→ **SHORT TASK**: Copy the items below word for word, from the very first line up to and including the line that contains "Minimize the Minecraft".

→ **DATA FOR THE TASK**:
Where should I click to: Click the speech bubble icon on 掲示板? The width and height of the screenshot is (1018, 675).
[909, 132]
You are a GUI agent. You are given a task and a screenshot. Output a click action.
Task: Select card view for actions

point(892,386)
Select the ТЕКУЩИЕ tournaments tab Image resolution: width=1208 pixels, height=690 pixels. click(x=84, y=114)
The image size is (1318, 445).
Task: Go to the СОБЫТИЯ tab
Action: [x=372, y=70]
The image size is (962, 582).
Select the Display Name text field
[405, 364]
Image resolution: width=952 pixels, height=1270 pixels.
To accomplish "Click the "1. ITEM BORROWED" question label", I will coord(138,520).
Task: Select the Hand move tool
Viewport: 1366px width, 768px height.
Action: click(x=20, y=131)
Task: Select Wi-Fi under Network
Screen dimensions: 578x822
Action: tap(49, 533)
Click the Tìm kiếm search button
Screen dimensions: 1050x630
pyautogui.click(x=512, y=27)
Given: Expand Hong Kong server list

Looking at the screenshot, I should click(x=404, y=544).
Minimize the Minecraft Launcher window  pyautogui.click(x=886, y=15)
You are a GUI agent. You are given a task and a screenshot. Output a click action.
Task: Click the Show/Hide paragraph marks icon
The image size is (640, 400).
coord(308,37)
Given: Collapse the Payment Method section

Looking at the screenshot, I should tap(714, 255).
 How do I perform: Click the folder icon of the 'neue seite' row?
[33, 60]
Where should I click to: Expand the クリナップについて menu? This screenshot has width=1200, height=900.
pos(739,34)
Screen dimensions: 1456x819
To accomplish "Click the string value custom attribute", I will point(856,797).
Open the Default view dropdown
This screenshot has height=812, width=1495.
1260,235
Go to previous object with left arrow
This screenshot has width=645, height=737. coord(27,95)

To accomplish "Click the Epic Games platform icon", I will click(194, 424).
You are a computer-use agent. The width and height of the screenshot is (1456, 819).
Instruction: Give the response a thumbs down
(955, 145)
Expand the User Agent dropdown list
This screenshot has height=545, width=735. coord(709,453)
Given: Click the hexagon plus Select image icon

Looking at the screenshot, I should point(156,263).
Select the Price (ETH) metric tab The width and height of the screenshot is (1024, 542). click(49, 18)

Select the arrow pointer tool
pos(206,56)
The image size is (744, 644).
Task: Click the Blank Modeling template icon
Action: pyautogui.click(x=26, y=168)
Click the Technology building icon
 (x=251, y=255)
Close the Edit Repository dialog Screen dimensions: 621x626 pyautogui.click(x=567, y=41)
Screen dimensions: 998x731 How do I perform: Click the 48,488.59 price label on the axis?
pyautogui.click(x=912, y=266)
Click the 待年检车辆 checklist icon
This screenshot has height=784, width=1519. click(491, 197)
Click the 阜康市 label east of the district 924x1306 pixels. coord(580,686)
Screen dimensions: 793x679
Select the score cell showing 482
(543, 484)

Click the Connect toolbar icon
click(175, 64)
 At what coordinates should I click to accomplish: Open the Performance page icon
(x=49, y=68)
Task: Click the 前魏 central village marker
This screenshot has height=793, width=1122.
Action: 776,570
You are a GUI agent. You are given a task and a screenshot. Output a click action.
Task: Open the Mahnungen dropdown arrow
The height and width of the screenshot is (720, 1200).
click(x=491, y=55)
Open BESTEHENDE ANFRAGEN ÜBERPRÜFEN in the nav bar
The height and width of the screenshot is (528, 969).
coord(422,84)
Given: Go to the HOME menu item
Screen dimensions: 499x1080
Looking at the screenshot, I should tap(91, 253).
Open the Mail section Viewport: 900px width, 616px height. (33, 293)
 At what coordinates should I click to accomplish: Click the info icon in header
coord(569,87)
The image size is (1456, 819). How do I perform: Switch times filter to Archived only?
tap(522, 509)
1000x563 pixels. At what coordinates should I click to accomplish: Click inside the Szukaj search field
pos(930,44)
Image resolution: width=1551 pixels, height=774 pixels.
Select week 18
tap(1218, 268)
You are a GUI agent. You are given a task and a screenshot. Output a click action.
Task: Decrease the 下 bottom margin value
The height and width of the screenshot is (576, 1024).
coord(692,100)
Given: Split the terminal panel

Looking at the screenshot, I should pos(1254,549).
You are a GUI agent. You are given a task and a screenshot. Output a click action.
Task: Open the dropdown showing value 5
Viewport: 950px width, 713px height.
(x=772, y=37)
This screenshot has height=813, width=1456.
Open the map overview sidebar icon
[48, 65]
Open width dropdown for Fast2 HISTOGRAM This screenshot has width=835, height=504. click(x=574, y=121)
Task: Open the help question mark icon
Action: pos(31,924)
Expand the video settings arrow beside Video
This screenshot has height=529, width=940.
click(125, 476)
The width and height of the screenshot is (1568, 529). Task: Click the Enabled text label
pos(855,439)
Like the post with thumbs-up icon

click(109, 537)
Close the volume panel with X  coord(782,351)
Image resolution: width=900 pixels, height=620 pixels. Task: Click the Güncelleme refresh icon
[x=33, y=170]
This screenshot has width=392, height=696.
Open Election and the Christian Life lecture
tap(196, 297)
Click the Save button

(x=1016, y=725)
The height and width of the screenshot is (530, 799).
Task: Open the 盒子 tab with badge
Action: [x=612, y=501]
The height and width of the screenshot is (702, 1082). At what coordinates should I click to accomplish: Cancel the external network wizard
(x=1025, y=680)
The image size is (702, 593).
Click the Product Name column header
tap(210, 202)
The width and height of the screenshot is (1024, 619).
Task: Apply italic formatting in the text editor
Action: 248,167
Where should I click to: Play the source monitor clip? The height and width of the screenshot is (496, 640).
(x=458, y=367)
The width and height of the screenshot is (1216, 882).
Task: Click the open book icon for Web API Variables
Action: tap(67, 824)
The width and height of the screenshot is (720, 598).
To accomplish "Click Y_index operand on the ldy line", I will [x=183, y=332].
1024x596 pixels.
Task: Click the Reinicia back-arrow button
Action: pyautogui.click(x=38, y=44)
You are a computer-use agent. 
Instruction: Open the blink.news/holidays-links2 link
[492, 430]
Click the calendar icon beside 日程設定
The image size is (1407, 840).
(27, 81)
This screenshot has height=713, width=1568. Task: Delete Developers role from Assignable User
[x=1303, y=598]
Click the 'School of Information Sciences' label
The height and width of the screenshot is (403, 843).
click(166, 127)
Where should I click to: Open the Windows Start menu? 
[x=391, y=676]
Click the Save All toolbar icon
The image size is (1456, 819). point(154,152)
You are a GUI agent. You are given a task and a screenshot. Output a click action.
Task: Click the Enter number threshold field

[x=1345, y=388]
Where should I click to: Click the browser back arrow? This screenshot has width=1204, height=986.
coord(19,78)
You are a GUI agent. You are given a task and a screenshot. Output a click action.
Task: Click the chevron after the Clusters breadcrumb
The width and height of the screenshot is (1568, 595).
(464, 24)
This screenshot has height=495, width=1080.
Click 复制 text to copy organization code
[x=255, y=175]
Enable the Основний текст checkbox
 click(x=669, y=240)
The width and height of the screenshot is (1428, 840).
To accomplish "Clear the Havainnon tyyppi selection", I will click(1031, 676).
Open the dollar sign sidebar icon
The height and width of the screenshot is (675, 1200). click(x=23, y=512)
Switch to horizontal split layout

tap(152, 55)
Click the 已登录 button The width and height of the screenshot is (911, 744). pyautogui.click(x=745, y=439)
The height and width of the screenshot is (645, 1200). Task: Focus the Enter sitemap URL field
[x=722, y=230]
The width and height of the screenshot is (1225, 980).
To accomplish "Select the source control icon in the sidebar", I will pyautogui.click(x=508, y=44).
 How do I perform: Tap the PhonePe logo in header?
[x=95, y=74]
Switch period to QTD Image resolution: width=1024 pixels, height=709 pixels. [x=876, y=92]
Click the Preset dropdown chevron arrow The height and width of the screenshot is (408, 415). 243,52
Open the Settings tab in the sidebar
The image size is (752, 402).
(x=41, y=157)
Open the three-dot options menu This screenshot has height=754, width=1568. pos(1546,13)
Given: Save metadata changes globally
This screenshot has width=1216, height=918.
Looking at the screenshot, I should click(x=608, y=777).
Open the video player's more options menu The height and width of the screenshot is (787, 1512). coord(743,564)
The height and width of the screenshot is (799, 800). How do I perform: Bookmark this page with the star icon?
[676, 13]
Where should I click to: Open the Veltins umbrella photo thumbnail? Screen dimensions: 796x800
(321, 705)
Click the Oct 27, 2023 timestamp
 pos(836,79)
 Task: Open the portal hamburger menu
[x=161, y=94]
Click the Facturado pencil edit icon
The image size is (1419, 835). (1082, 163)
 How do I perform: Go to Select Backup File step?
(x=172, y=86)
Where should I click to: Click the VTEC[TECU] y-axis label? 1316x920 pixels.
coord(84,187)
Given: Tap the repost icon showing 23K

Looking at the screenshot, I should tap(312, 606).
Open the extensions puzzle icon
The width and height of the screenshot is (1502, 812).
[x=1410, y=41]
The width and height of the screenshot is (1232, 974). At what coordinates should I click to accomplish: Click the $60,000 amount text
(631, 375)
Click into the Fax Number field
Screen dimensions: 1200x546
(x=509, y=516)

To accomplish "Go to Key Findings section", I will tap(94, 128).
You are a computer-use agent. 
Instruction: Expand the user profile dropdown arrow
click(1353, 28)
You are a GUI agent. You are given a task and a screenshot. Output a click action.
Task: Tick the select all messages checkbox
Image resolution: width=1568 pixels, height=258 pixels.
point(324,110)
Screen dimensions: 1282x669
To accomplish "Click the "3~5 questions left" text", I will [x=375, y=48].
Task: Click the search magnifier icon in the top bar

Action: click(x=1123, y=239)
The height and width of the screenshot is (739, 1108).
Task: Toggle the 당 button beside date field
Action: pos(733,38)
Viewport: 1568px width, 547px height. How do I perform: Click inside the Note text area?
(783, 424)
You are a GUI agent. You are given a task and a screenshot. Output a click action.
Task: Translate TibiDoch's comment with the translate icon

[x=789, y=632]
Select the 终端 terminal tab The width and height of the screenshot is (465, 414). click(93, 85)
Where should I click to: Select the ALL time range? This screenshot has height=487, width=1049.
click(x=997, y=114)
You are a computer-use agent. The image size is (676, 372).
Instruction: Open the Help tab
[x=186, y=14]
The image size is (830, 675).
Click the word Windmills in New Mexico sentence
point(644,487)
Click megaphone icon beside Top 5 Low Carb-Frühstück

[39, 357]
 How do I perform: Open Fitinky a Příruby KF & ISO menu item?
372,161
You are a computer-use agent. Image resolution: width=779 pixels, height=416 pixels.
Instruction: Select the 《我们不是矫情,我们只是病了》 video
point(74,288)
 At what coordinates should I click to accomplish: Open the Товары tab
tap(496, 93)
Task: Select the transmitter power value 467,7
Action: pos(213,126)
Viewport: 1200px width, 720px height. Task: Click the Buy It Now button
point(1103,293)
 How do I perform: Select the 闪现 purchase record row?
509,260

→ **THE RESPONSE**:
Where should I click to: Click the speech bubble icon on 掲示板? The width and height of the screenshot is (1018, 675).
[909, 132]
You are a GUI agent. You are given a task and a screenshot. Output a click action.
Task: Select card view for actions

point(892,386)
Select the ТЕКУЩИЕ tournaments tab Image resolution: width=1208 pixels, height=690 pixels. click(x=84, y=114)
The image size is (1318, 445).
Task: Go to the СОБЫТИЯ tab
Action: [x=372, y=70]
The image size is (962, 582).
Select the Display Name text field
[405, 364]
Image resolution: width=952 pixels, height=1270 pixels.
To accomplish "Click the "1. ITEM BORROWED" question label", I will coord(138,520).
Task: Select the Hand move tool
Viewport: 1366px width, 768px height.
Action: click(x=20, y=131)
Task: Select Wi-Fi under Network
Screen dimensions: 578x822
Action: tap(49, 533)
Click the Tìm kiếm search button
Screen dimensions: 1050x630
pyautogui.click(x=512, y=27)
Given: Expand Hong Kong server list

Looking at the screenshot, I should click(x=404, y=544).
Minimize the Minecraft Launcher window  pyautogui.click(x=886, y=15)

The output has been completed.